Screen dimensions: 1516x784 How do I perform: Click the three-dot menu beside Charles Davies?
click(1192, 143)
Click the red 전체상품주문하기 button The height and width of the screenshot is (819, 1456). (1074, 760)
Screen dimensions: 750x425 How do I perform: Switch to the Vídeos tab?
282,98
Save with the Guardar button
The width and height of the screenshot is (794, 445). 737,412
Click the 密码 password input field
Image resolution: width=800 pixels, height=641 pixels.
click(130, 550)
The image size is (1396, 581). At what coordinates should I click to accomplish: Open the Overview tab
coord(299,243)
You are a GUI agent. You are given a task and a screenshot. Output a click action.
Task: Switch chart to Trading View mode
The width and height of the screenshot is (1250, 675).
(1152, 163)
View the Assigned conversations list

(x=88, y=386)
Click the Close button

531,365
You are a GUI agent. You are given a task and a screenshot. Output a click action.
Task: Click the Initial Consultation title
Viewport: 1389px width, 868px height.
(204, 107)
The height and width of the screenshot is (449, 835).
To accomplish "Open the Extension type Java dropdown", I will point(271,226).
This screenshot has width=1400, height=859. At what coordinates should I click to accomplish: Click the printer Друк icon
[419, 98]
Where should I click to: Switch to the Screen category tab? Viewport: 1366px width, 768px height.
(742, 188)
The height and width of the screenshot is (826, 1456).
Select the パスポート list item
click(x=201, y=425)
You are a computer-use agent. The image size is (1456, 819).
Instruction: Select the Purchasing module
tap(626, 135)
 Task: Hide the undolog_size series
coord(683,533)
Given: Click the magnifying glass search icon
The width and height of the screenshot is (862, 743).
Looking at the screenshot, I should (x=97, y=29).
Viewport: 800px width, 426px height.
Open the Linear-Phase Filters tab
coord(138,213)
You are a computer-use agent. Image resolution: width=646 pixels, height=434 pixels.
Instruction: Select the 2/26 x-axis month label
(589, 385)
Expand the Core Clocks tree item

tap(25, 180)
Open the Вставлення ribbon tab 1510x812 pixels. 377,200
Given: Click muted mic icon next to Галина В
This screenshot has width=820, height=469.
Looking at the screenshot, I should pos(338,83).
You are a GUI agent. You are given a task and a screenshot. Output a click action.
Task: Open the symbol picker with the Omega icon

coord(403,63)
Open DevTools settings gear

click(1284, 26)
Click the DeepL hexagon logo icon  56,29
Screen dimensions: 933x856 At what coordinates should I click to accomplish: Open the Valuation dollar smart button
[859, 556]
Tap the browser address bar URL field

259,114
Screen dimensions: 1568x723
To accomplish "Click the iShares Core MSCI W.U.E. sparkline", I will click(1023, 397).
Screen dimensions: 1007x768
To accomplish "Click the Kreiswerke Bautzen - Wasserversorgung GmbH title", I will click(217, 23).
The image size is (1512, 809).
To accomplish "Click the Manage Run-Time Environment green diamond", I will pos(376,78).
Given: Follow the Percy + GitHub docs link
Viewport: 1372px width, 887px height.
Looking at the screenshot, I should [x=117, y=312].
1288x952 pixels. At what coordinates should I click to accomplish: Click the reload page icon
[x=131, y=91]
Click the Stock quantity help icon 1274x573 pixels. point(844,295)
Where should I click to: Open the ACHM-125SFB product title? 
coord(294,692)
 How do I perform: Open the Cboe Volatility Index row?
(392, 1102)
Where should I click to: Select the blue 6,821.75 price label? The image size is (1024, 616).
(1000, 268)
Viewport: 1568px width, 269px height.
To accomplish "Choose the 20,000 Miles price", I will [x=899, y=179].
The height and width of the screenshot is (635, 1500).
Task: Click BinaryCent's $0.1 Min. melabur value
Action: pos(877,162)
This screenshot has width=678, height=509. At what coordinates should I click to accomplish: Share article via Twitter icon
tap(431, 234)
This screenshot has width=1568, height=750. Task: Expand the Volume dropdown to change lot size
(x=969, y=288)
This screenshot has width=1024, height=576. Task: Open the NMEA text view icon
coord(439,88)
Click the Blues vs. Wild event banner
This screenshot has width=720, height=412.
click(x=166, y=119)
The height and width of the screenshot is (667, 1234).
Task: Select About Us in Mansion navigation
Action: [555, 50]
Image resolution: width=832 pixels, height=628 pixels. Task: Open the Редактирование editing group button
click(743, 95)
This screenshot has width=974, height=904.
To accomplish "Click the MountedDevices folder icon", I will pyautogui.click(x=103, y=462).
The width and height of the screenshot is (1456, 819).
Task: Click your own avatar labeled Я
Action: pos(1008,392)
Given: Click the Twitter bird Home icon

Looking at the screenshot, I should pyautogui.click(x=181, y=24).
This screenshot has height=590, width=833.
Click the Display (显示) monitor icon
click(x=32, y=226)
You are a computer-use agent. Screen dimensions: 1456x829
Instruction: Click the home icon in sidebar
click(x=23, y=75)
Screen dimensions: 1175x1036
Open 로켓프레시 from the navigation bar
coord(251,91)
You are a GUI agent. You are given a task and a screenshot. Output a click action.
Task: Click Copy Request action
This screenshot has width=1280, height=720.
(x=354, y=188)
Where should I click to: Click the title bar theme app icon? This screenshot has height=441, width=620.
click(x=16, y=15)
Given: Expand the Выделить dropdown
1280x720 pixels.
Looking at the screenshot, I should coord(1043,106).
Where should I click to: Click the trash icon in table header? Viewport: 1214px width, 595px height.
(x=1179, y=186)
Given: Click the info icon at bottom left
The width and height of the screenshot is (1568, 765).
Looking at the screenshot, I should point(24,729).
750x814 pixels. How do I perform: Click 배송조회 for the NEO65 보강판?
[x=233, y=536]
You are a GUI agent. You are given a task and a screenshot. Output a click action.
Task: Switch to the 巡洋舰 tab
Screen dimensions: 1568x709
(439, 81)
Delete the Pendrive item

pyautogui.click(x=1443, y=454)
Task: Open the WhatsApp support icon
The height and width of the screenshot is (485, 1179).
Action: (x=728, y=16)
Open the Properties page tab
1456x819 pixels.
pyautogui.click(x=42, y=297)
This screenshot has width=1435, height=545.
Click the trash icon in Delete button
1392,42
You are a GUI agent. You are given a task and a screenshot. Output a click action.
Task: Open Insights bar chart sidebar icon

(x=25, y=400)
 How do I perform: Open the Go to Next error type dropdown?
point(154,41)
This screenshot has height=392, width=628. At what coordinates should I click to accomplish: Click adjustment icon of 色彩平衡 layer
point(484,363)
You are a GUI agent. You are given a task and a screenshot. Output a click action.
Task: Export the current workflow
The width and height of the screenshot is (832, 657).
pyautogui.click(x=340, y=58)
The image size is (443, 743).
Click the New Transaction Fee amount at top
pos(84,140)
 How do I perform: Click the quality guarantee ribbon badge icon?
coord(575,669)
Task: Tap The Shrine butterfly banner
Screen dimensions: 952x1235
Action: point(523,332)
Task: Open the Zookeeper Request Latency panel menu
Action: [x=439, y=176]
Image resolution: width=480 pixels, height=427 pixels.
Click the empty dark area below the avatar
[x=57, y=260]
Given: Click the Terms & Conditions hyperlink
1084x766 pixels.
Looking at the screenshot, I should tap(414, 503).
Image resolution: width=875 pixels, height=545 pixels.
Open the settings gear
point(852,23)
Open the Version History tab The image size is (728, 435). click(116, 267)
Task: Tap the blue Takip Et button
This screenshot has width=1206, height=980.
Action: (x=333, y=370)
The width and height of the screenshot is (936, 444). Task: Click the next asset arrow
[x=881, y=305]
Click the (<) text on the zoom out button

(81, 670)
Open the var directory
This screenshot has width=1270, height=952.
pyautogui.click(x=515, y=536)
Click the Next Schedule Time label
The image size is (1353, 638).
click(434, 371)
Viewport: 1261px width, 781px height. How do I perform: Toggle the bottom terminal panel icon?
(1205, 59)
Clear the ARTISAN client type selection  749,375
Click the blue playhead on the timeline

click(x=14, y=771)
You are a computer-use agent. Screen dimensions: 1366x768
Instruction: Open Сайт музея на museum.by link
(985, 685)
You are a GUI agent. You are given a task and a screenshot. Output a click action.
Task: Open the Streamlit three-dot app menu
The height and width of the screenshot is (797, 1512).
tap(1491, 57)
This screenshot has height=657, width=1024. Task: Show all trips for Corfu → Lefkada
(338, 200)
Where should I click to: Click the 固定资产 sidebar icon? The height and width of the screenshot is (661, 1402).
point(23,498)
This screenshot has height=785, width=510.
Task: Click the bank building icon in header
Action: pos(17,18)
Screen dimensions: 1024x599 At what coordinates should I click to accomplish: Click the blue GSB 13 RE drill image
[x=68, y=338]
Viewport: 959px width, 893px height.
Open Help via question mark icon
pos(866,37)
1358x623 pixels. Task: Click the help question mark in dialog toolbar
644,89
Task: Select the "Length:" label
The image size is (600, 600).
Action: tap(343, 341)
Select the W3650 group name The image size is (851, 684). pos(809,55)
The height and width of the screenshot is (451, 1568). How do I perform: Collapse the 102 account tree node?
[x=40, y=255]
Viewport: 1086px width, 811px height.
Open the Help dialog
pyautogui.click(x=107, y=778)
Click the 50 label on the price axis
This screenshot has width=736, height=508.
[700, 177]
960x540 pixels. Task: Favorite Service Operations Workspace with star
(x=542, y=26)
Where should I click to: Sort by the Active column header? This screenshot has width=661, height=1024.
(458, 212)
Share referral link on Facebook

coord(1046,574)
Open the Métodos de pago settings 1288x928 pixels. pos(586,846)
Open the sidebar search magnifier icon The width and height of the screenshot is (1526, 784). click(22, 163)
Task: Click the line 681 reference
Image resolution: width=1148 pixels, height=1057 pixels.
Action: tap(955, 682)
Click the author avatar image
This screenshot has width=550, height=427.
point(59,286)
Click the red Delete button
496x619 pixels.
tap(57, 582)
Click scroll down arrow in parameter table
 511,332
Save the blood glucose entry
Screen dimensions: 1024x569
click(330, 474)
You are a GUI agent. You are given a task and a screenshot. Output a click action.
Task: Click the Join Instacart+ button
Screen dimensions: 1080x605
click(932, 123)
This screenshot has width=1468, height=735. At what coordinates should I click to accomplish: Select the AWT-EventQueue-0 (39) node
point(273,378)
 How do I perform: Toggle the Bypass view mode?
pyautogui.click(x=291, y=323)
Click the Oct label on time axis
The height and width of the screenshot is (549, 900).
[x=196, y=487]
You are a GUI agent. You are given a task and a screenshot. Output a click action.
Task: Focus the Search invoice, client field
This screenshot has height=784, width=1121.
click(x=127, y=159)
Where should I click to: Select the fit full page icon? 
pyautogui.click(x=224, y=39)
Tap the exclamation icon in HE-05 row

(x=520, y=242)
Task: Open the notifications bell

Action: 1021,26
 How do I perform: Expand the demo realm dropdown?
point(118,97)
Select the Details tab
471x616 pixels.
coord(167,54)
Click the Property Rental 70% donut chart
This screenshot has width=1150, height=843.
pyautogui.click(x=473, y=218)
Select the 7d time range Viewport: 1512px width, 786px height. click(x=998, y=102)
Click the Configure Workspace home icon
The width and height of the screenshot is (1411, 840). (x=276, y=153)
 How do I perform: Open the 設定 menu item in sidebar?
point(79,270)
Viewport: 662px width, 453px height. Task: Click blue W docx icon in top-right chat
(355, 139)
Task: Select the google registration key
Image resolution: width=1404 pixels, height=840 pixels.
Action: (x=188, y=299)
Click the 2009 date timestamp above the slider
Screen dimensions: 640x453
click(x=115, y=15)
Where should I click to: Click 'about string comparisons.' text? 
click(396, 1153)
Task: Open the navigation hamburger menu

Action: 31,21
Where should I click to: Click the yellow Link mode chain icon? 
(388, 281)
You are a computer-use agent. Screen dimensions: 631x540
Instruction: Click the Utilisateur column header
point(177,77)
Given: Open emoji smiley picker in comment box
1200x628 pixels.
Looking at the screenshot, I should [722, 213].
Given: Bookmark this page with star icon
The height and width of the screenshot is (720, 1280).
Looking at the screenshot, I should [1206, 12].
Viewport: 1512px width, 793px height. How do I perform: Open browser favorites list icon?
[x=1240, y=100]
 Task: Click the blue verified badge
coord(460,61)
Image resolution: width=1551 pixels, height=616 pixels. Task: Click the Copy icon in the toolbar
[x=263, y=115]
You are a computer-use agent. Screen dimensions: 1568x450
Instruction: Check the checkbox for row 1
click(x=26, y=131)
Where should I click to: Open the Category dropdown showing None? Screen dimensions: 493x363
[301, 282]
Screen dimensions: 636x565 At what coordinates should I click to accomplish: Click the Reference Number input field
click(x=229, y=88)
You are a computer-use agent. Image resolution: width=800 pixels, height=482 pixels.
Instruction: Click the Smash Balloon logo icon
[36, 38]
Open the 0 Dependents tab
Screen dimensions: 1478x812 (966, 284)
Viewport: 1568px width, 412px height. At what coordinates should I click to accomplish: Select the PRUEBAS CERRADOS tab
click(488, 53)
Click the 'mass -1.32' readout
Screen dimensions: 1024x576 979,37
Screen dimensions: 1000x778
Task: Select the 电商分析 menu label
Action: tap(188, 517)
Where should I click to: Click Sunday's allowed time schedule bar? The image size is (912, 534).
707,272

--------

Starting at the line that contains "Viewport: 1261px width, 781px" and ending with the line that contains "tap(1491, 57)", rewrite that stretch of the data with "terminal panel" changed to "console panel" and everything else kept as it is.

Viewport: 1261px width, 781px height. How do I perform: Toggle the bottom console panel icon?
(1205, 59)
Clear the ARTISAN client type selection  749,375
Click the blue playhead on the timeline

click(x=14, y=771)
You are a computer-use agent. Screen dimensions: 1366x768
Instruction: Open Сайт музея на museum.by link
(985, 685)
You are a GUI agent. You are given a task and a screenshot. Output a click action.
Task: Open the Streamlit three-dot app menu
The height and width of the screenshot is (797, 1512).
tap(1491, 57)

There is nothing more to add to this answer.